Water-induced dynamic Zn3(OH)3 complexes for complete CO2 to methanol conversion on CuZn catalysts

Methanol synthesis through CO2 conversion (CO2 + 3H2 → CH3OH + H2O) offers a sustainable pathway for fuel production and chemical feedstock generation. Although Cu/ZnO/Al2O3 (CZA) catalysts are used industrially for methanol synthesis1, the valorization of CO2 is limited by the need to operate at elevated temperatures (500-550 K), and methanol selectivity is poor due to CO formation via the reverse water-gas shift (RWGS) reaction2,3. Here, we report a methanol production with 100% selectivity and a turnover frequency (TOF) of 1.17 molecules site-1 s-1 at 473 K on CuZn alloys by controlling the amount of water in CO2 and H2 mixture. Using scanning probe microscopy (SPM) from ultrahigh vacuum (UHV) to 5 bar pressure conditions and density functional theory (DFT) calculations, we directly visualize the mobile Zn3(OH)3 complexes generated by the synergistic interaction with H2O/H2 mixtures and demonstrated their structural flexibility in response to reaction intermediates.
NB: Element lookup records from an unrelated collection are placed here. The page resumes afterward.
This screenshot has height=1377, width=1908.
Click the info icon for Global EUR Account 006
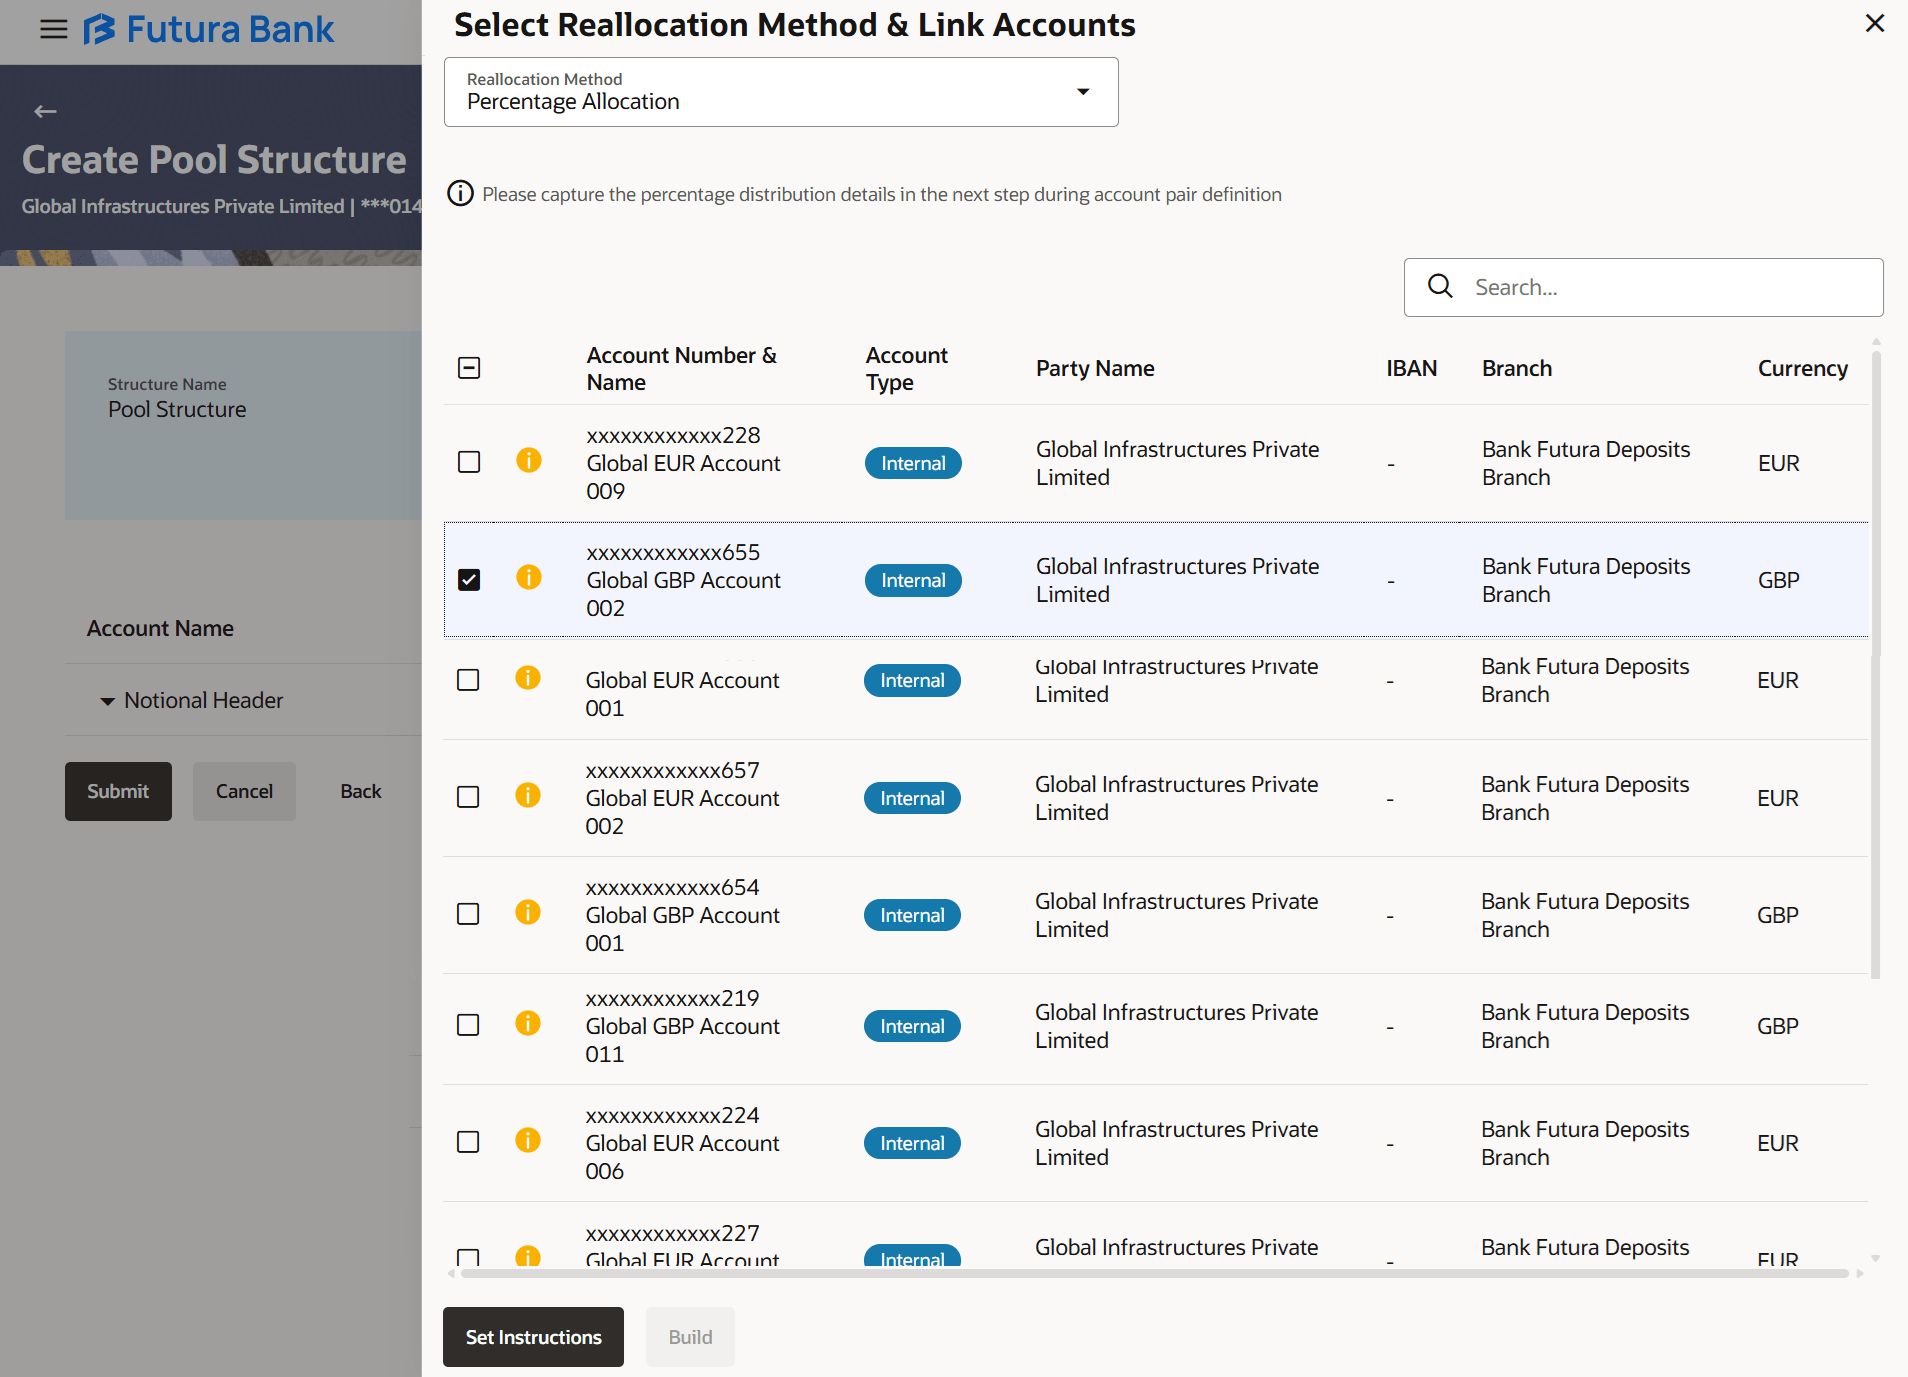(527, 1140)
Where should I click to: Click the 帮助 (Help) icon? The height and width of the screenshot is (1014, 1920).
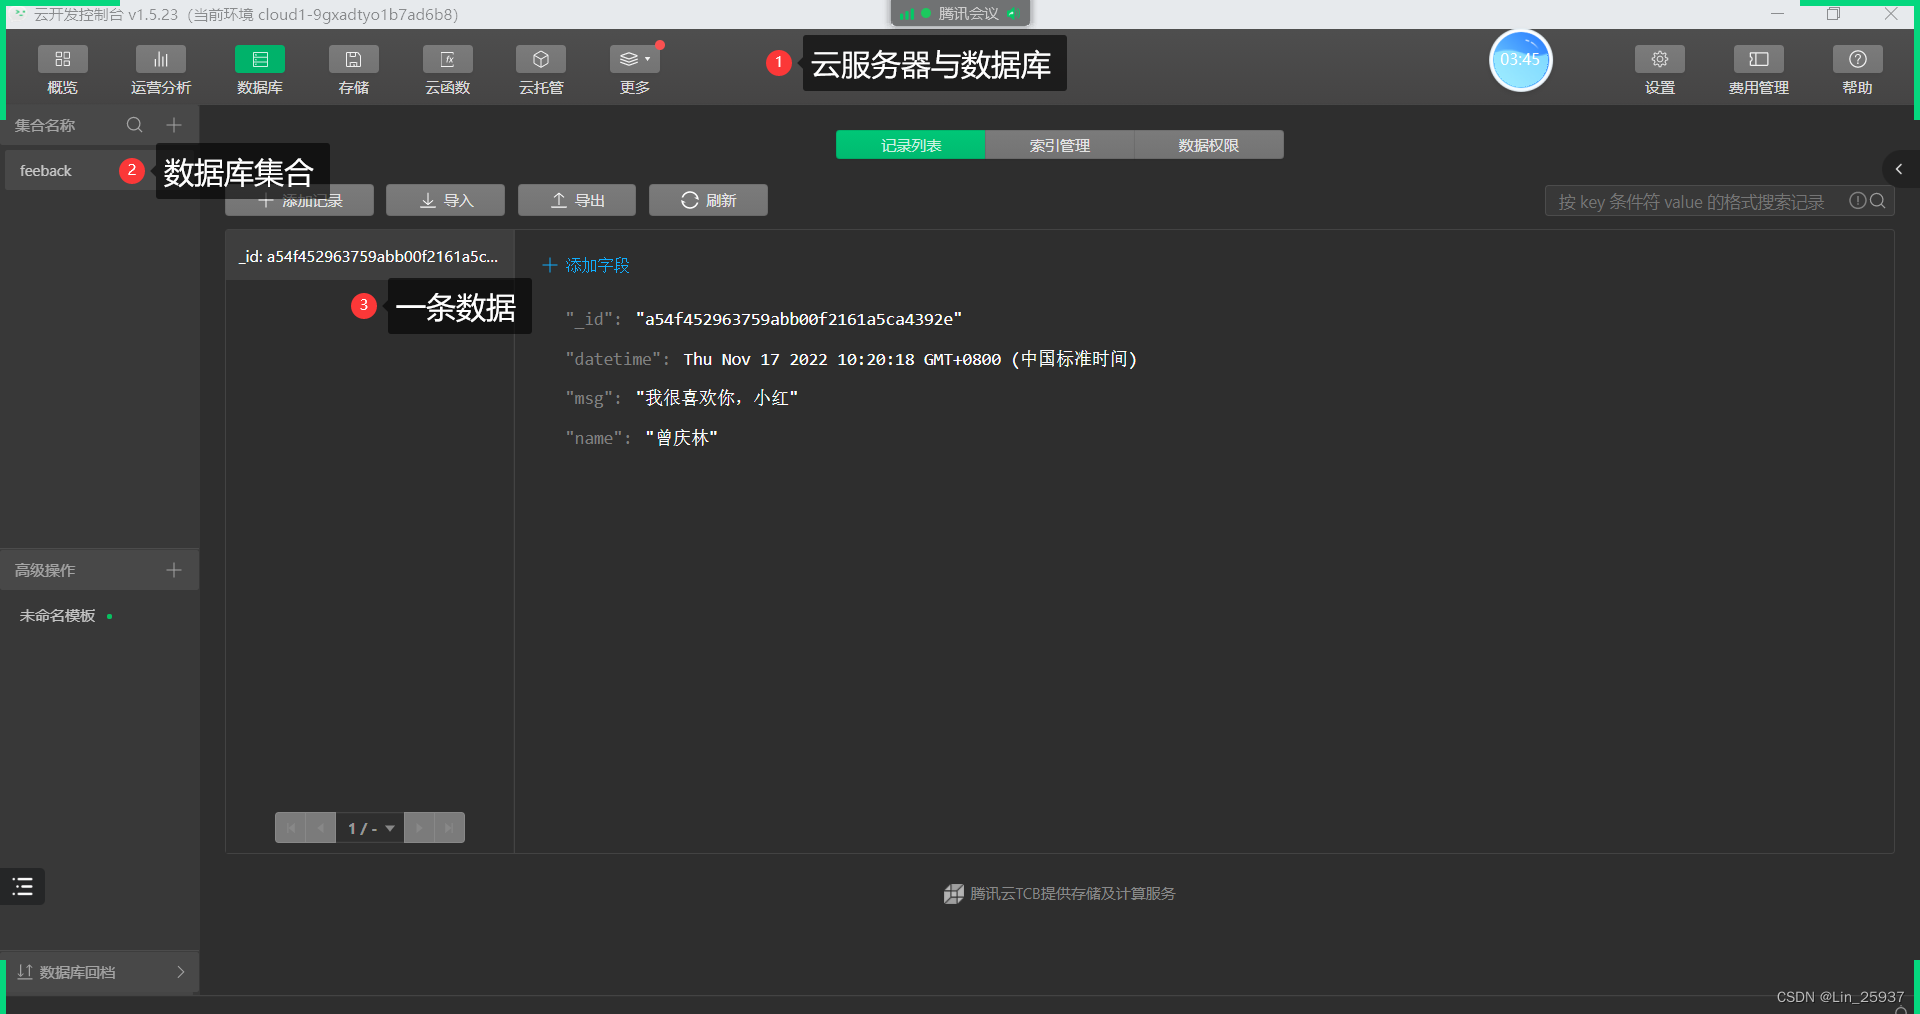point(1856,68)
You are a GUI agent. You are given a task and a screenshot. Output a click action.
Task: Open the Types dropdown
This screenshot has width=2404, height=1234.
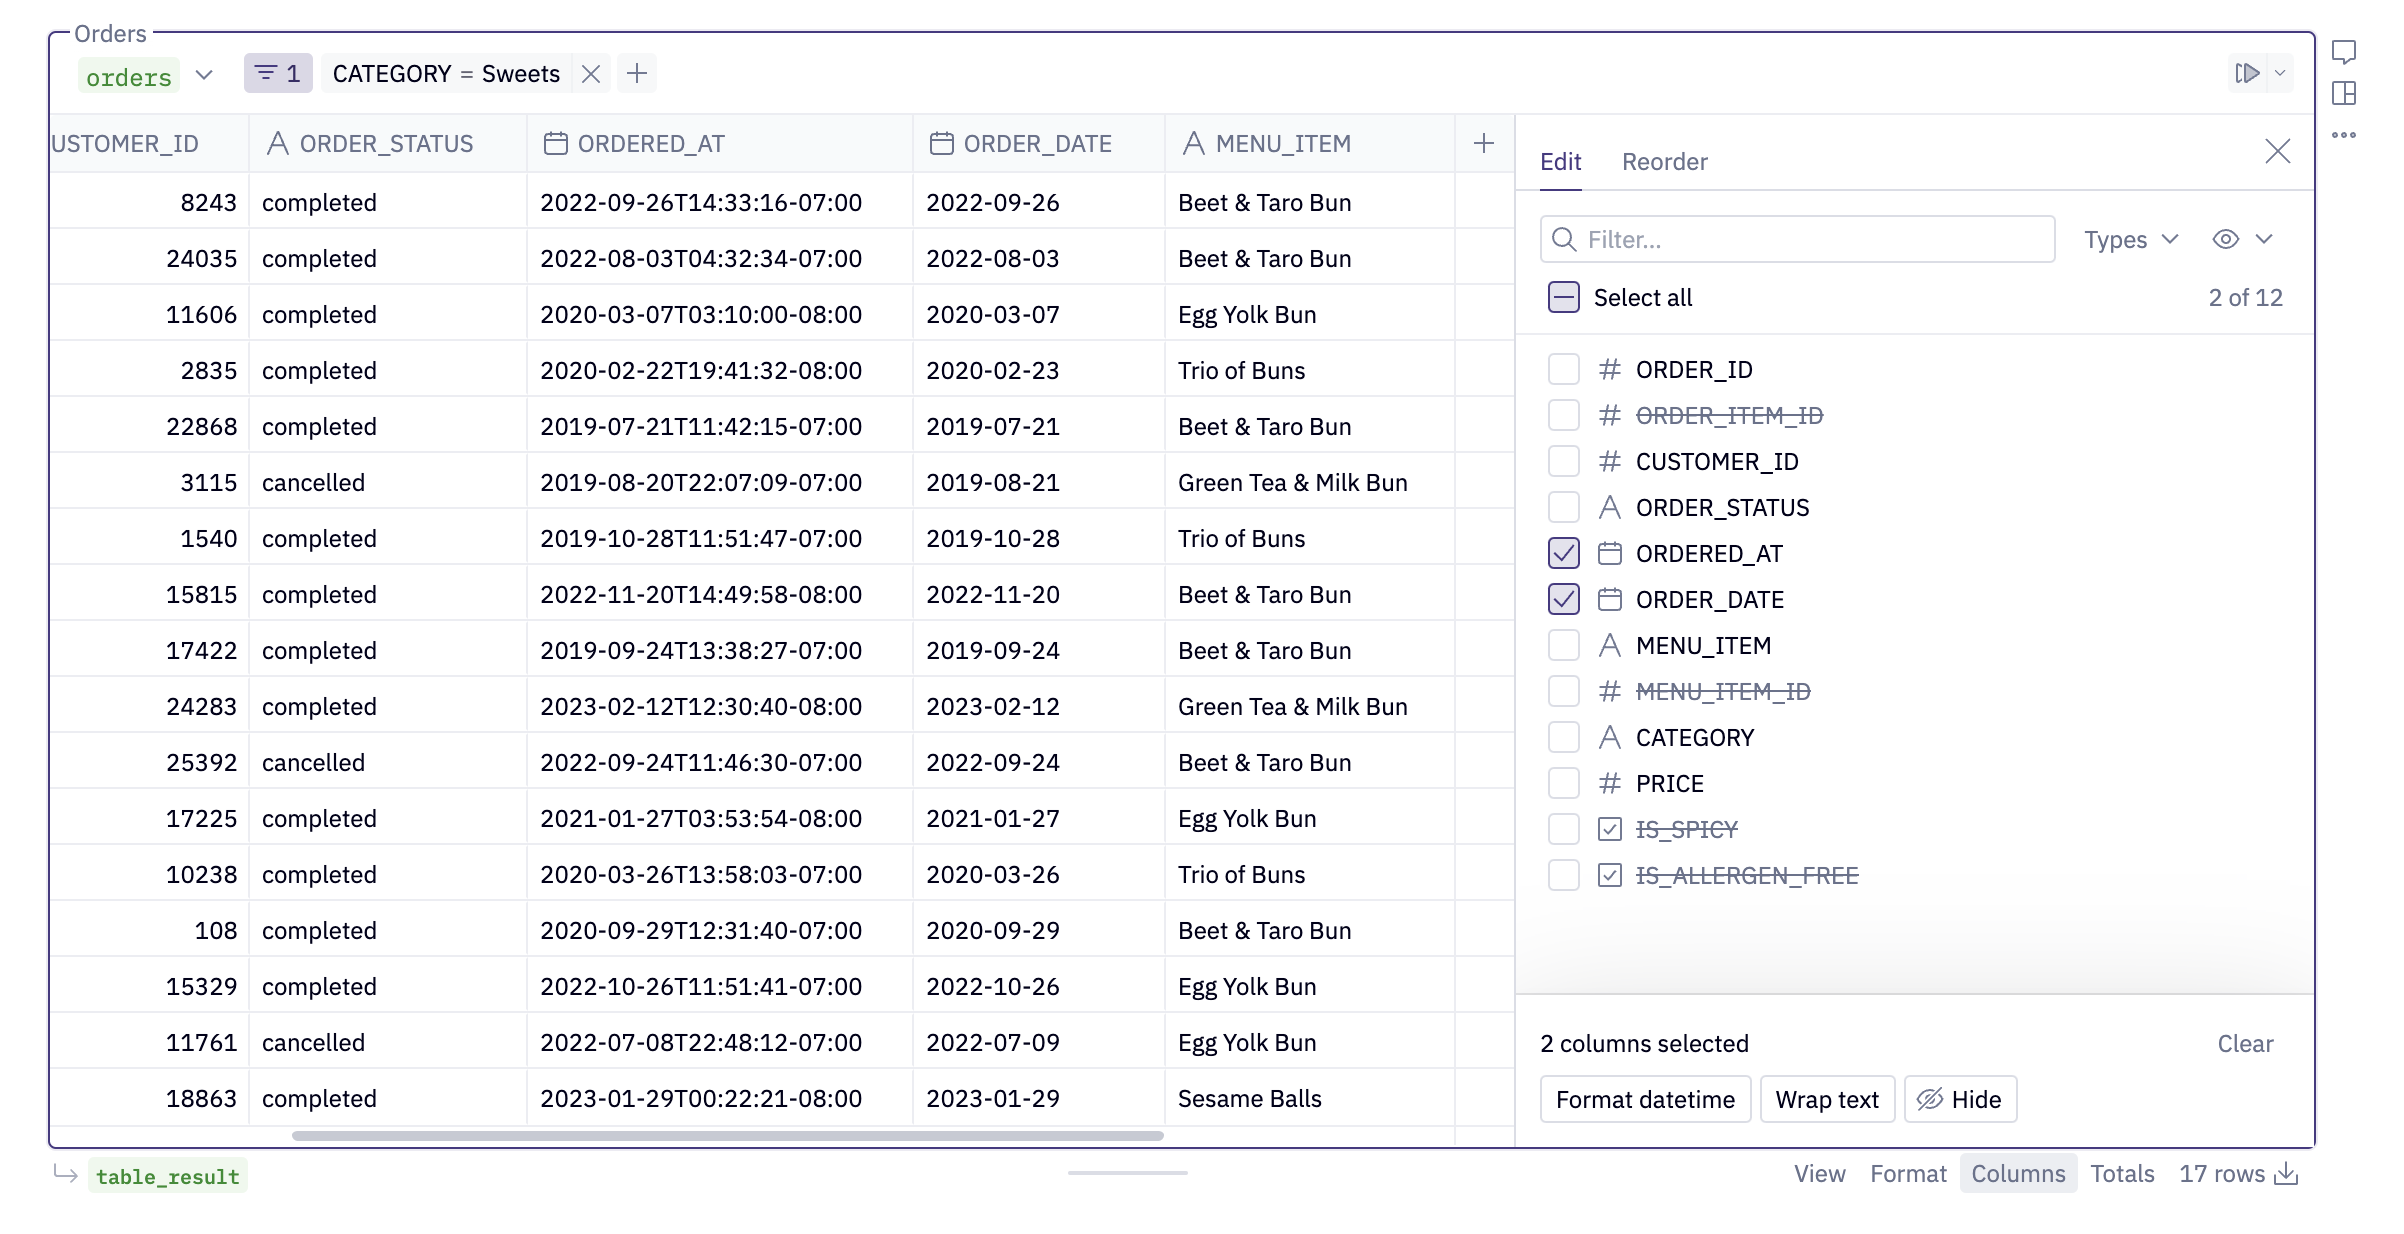2130,240
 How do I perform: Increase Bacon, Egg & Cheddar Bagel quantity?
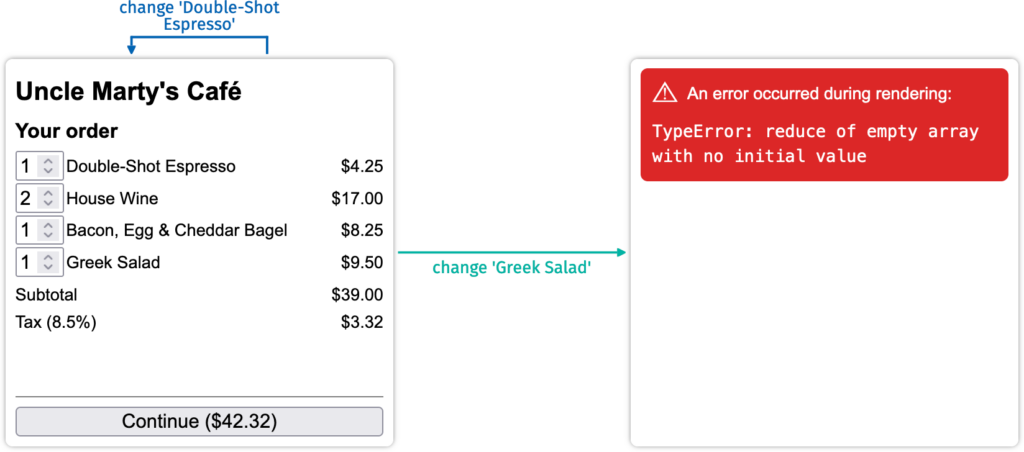coord(48,225)
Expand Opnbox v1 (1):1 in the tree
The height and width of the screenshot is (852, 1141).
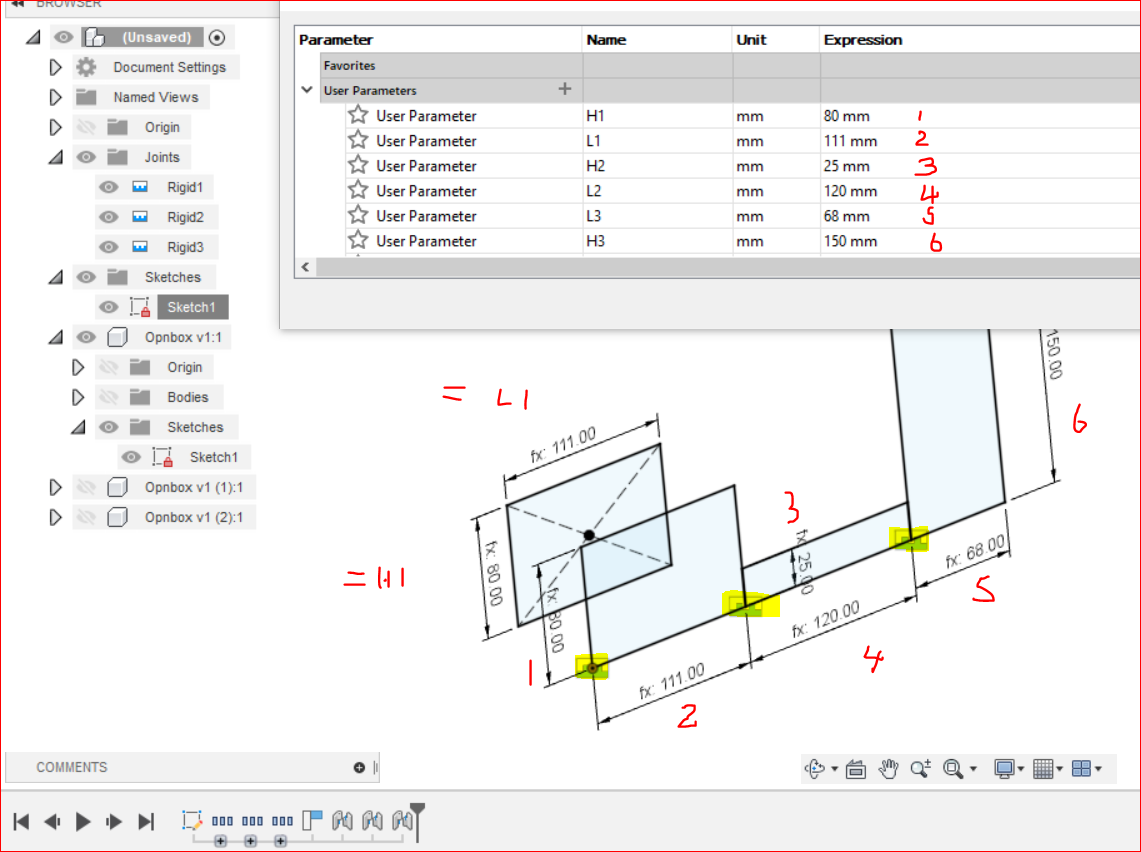tap(53, 487)
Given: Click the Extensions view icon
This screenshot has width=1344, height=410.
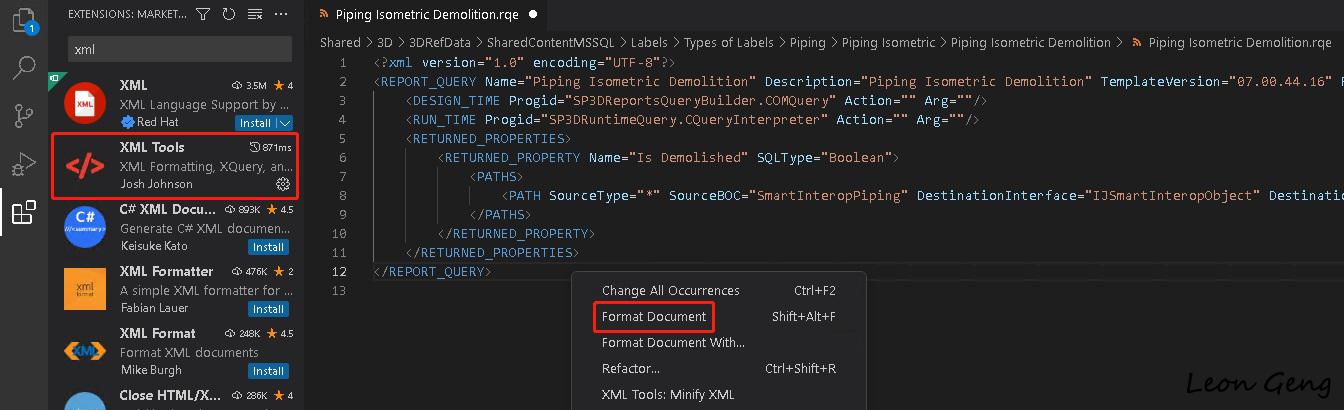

The synergy between Cu and Zn sites at the interface ensures complete CO2 conversion to methanol. Our study demonstrates the critical effect of precisely controlling the reaction environment for stabilizing highly active catalytic sites that would otherwise be thermodynamically unfavorable, offering a new strategy for catalyst design beyond traditional approaches of tuning surfaces and interfaces.